ATLANTA — Georgia Tech coach Paul Johnson doesn’t oppose the NCAA’s recent decision to ban satellite camps.
“I think that that’s probably the right thing to do,” Johnson told SI.com on Wednesday. “When I first started coaching a long time ago, camps were for instruction and helping younger guys. Very few prospects came to camps; it was like, teams. Well, gradually it’s changed to where it’s all about recruiting.
On April 8 the NCAA’s Division I management council voted to shut down satellite camps, effective immediately. The new rule forces FBS programs to conduct camps only “at their school’s facilities or at facilities regularly used for practice or competition.”
The SEC originally called for the ban when Michigan coach Jim Harbaugh went on a “Summer Swarm” tour last summer that took him to camps in seven states over nine days.
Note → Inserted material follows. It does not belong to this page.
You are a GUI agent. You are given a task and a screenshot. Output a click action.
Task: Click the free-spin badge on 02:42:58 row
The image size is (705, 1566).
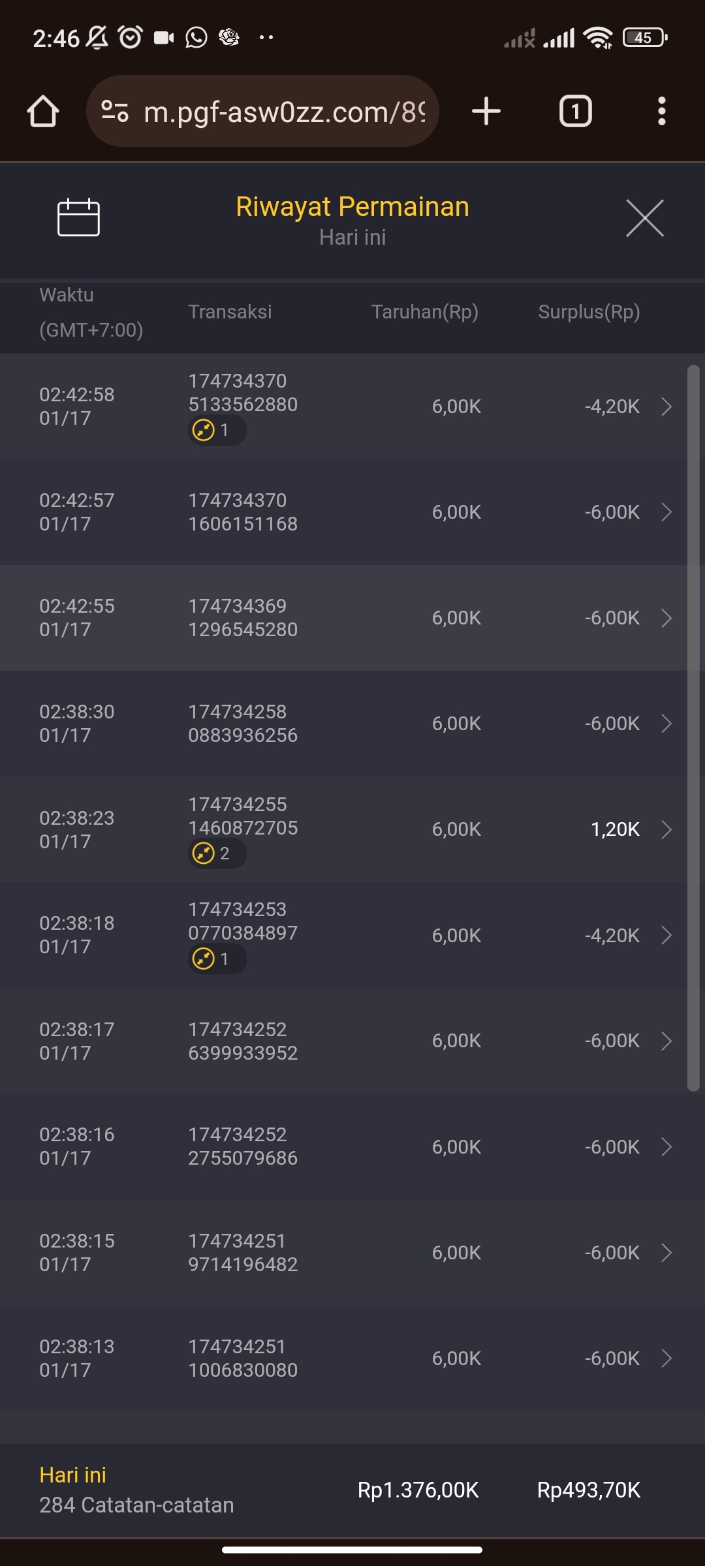coord(216,431)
Harbaugh was slated to coach at other camps around the country this summer.
Johnson’s conference, the ACC, joined the SEC as the major proponents of a ban on satellite camps. According to ESPN’s Brett McMurphy, the ACC, SEC, Big 12, Pac-12, Mountain West and Sun Belt voted for the rule change, while the American Athletic Conference, Big Ten, Conference USA and MAC voted against the ban.
The reasoning behind the ACC and SEC’s leadership to pass the ban is simple: Because most schools in both conferences reside in talent-rich regions of the country, those two leagues didn’t like other leagues encroaching on their territory.
“I think it’s like anything else: I think people make it about their best interests,” Johnson says. “But not just camps—they do that about everything. What’s in their best interest? If you talk about linemen downfield on passes, if you do it, you don’t want to change the rule. They talk about cut-blocking, if you do it, you don’t want to change the rule. Then people will use whatever logic they can to represent their point.”
But the ban on satellite camps has faced strong opposition. The new rule prohibits Group of Five coaches from working camps at Power 5 programs, which was one of the most cost-effective ways for smaller programs to recruit. Satellite camps also allowed recruits to be seen by several different coaches at the same time, making them a cost-effective way to get noticed. On Wednesday Johnson said regional combines could potentially serve as an alternative.
“You can have area combines, and all the coaches can go to those combines,” Johnson says. “If that’s what you want it for—if you want it for recruiting—then quit doing camps. Quit charging the kids to come.
“But the camps—we’re our own worst enemy. There would be a rule, and people would find a way to fudge the rule, then they’d have to go back and make another rule. That’s why the [rule] book is as big as it is.”